This week’s AI tip is about: How to imbue large language models (LLMs) like GPT-4 with memory for meaningful conversations
Stateless Nature of LLMs
The first thing to remember is that LLMs are inherently stateless. What this means is that they do not have a built-in capability to remember past interactions or the context in which they occur. Each query to the model is independent, which limits the continuity and cohesiveness in ongoing conversations.
The Need for Conversation Memory
The stateless architecture of LLMs raises a fundamental question: How do we make these models remember? Implementing a memory of the conversation is vital for enhanced user experience, personalized interactions and effective problem-solving.

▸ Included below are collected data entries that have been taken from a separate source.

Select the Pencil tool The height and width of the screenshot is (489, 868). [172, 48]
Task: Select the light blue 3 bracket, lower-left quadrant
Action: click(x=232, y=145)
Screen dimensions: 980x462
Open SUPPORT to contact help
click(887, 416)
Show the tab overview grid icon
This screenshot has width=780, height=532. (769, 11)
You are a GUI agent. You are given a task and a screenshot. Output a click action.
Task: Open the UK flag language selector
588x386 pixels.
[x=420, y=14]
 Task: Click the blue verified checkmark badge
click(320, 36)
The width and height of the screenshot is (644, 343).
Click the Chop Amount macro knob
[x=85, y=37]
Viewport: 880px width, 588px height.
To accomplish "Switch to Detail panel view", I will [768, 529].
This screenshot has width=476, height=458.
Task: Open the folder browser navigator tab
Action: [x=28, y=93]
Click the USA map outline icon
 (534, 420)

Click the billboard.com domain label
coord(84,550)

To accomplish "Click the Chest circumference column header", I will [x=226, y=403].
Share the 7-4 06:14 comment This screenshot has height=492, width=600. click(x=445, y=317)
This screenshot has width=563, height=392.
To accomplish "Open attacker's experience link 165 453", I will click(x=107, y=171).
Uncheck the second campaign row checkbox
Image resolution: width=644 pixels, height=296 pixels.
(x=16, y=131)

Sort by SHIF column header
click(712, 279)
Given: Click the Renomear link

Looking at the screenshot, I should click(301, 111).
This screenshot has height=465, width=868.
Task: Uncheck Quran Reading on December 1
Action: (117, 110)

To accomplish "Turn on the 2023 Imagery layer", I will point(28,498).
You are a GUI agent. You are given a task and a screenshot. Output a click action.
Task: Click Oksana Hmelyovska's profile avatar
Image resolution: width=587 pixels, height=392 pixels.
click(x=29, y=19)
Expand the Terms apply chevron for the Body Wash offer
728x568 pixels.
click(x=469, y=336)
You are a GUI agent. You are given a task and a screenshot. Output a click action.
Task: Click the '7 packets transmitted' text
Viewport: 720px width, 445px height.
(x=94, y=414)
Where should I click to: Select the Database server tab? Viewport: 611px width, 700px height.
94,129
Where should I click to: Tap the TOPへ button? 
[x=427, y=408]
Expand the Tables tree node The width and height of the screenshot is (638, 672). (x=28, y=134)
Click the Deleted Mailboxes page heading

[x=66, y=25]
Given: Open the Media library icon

Techniques for Enabling Memory
There are several techniques to facilitate conversation memory in LLMs. Each comes with its advantages and trade-offs. Here are some popular methods:
- Conversation Buffer Memory
In this approach, the entire conversation is stored, including system messages, user prompts and AI responses. This creates a robust context and allows the AI to make sense of the ongoing dialogue effectively.
- Conversation Window Memory
Rather than storing the entire conversation, this technique saves only the last 'x' messages. This is more efficient in terms of computational resources but may lose essential context in lengthy conversations.
In this method, only the last 'x' number of tokens are stored. Tokens are the basic building blocks of language that models read, like words or subwords. This approach makes it possible to precisely control what the model retains – but it can also be restrictive.
- Conversation Summary Memory
Instead of saving the entire conversation, a summary is created and stored. This is useful for encapsulating the crux of lengthy discussions and can be incredibly efficient, although there is a risk of it losing nuances.
Conclusion
The types of memory mechanisms outlined above are among the most popular, but there are certainly more to explore. Choosing the right type of memory is crucial for a couple of reasons. First, most LLMs have limitations on the number of input tokens they can process. Second, many large language models operate on a pricing model that accounts for both input and output tokens, making efficiency a key consideration.